1971年Engvall和Perlmann发表了酶联免疫吸附剂测定（enzyme linked immunosorbent assay，ELISA）用于IgG定量测定的文章，使得1966年开始用于抗原定位的酶标抗体技术发展成液体标本中微量物质的测定方法。免疫酶技术是将抗原抗体反应的特异性与酶的高效催化作用有机结合的一种方法。

基本原理

必要的试剂

ELISA的类型

基本原理

它以酶作为标记物，与抗体或抗原联结，与相应的抗原或抗体作用后，通过底物的颜色反应作抗原抗体的定性和定量，亦可用于组织中抗原或抗体的定位研究，即酶免疫组织化学技术。
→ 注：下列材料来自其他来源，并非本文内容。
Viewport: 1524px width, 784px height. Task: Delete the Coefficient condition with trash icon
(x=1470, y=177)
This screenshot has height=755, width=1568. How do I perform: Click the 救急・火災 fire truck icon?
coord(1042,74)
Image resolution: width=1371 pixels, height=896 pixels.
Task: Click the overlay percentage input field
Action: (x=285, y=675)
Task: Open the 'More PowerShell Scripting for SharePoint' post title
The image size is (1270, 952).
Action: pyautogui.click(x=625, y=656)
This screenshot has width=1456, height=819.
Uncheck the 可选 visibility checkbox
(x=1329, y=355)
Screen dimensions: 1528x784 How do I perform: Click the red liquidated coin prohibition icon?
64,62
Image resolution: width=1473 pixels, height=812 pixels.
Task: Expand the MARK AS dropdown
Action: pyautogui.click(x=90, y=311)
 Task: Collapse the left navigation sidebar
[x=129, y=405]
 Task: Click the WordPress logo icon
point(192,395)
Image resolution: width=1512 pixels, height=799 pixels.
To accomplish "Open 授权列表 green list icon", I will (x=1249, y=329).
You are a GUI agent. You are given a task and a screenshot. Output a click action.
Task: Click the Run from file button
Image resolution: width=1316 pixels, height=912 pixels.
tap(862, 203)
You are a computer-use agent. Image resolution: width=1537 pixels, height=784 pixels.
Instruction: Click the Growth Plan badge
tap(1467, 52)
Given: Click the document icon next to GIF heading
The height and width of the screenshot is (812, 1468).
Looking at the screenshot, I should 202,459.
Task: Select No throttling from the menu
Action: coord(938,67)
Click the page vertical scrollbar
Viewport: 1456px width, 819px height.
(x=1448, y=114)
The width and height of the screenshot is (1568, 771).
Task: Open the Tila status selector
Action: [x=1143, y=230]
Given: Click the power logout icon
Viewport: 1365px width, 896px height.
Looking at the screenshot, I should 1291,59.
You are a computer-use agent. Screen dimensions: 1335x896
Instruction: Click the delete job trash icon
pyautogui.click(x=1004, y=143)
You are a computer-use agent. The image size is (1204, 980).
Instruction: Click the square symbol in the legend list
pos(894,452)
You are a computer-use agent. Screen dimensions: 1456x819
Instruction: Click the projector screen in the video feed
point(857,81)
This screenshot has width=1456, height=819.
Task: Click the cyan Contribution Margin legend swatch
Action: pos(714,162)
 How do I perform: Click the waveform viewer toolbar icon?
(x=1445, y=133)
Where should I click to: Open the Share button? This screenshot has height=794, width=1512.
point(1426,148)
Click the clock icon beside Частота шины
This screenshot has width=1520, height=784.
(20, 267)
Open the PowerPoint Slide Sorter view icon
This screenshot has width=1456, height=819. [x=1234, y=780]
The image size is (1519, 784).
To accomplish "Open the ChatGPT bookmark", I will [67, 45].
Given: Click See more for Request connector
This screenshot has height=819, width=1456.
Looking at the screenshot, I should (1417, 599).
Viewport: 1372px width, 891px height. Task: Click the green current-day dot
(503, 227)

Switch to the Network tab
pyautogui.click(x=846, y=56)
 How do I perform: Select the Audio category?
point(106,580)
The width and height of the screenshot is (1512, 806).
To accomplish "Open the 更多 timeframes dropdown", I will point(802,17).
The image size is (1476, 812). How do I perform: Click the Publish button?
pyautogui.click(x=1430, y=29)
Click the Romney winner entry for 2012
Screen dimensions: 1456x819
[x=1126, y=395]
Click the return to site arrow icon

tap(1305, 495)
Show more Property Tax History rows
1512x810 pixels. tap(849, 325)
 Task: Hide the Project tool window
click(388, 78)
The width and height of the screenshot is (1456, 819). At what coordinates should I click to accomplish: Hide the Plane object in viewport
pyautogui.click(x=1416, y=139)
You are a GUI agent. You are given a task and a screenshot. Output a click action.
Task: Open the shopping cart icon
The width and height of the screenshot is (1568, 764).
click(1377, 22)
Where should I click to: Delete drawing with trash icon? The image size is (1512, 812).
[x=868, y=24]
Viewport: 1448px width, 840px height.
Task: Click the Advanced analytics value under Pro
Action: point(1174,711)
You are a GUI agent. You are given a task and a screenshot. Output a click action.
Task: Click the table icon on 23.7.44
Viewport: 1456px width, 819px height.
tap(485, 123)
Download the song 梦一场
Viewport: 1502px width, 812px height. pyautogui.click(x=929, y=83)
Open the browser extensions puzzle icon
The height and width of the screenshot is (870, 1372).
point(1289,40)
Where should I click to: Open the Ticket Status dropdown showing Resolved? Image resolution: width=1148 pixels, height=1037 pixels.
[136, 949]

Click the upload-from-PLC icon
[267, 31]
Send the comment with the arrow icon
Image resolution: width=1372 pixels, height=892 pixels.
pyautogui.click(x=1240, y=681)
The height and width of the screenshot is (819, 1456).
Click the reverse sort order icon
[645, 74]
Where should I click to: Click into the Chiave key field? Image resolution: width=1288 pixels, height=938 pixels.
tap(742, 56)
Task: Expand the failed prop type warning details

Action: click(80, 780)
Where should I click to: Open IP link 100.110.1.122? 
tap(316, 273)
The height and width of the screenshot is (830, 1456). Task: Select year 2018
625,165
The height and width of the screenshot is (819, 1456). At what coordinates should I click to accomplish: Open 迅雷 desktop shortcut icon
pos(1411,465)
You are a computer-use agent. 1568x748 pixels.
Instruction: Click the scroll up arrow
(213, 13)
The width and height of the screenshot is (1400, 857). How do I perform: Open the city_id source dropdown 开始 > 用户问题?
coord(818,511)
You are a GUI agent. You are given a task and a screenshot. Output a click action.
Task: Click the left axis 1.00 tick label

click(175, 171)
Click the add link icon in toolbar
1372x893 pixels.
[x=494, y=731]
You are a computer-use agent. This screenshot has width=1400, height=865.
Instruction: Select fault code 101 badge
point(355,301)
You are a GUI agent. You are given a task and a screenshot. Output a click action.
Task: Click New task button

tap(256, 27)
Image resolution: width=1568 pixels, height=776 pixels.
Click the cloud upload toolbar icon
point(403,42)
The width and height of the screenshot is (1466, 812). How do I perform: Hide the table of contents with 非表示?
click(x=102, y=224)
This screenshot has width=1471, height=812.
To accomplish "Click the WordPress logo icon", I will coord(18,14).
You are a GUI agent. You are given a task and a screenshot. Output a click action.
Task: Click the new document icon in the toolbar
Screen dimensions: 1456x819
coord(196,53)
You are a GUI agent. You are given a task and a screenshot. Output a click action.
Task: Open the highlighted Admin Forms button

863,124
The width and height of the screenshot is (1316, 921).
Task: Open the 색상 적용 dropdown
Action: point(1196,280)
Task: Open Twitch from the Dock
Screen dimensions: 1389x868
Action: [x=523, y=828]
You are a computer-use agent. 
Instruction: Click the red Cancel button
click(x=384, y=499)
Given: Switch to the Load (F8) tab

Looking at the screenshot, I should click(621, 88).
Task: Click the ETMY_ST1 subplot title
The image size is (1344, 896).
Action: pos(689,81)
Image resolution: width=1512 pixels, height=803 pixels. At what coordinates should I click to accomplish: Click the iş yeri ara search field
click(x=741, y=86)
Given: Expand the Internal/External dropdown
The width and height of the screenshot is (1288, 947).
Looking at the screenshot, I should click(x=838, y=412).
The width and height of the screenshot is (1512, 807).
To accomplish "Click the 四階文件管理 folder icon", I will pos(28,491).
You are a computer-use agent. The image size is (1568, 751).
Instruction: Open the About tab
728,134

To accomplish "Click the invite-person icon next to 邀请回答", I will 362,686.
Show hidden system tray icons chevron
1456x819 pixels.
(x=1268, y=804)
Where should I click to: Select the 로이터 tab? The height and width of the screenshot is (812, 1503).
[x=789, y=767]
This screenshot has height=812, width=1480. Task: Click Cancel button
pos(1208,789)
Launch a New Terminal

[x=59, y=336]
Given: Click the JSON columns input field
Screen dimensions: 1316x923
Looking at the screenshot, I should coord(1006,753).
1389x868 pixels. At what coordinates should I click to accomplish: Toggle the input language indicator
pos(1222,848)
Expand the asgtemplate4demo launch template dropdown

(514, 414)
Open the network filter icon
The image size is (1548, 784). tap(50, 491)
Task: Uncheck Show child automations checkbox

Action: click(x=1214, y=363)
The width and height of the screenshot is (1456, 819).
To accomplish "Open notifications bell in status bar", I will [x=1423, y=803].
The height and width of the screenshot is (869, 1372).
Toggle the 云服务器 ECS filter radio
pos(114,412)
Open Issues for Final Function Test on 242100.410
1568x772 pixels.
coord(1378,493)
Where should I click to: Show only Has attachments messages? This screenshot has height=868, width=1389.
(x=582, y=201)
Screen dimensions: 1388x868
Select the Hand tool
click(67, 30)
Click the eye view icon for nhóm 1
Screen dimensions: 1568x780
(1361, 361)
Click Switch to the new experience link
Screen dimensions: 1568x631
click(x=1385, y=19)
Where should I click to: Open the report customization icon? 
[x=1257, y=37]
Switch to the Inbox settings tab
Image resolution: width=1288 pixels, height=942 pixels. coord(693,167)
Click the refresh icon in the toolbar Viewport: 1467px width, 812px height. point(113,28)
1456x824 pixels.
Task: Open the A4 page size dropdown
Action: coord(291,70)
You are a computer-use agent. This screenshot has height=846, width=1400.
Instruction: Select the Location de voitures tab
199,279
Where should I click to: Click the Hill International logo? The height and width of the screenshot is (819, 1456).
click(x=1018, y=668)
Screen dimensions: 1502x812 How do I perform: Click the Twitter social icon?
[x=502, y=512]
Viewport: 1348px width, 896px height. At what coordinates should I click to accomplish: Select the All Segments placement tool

目前应用最多的免疫酶技术是酶联免疫吸附实验（ELISA），它是使抗原或抗体吸附于固相载体，使随后进行的抗原抗体反应均在载体表面进行，从而简化了分离步骤，提高了灵敏度，即可检测抗原，也可检测抗体。

必要的试剂

(1)固相的抗菌素原或抗体，即"免疫吸附剂"（immunosorbent）；

(2)酶标记的抗原或抗体，称为"结合物"（conjugate）；

(3)酶反应的底物。根据试剂的来源和标本的情况以及检测的具体条件，可设计出各种不同类型的检测方法。

ELISA的类型

（1）双抗体夹心法

为了检测抗原可用夹心法。将特异性抗体吸附在固相载体（聚苯乙烯制成的小管、小盘或小孔）上，然后加被测溶液，倘样品中有相应抗原，则与抗体在载体表面形成复合物。洗涤后加入酶标记的特异性抗体，后者通过抗原也结合到载体的表面。洗去过剩的标记抗体，加入酶的底物，在一定时间内经酶催化产生的有色产物的量与溶液中抗原含量成正比，可用肉眼观察或分光光度计测定。

（2）双位点一步法

在双抗体夹心法测定抗原时，如应用针对抗原分子上两个不同抗原决定簇的单克隆抗体分别作为固相抗体和酶标抗体，则在测定时可使标本的加入和酶标抗体的加入两步并作一步。这种双位点一步不但简化了操作，缩短了反应时间，如应用高亲和力的单克隆抗体，测定的敏感性和特异性也显著提高。单克隆抗体的应用使测定抗原的ELISA提高到新水平。

（3）间接法测抗体

为了检测抗体可用间接法。使抗原吸附于载体上，然后加入被测血清，如有抗体，则与抗原在载体上形成复合物。洗涤后加酶标记的抗球蛋白（抗抗体）与之反应。洗涤后加底物显色，有色产物的量与抗体的量成正比。

（4）竞争法

竞争法可用于测定抗原，也可用于测定抗体。以测定抗原为例，受检抗原和酶标抗原竞争与固相抗体结合，因此结合于固相的酶标抗原量与受检抗原的量呈反比。

（5）捕获法测IgM抗体

血清中针对某些抗原的特异性IgM常和特异性IgG同时存在，后者会干扰IgM抗体的测定。因此测定IgM抗本多用捕获法，先将所有血清IgM（包括异性IgM和非特异性IgM）固定在固相上，在去除IgG后再测定特异性IgM。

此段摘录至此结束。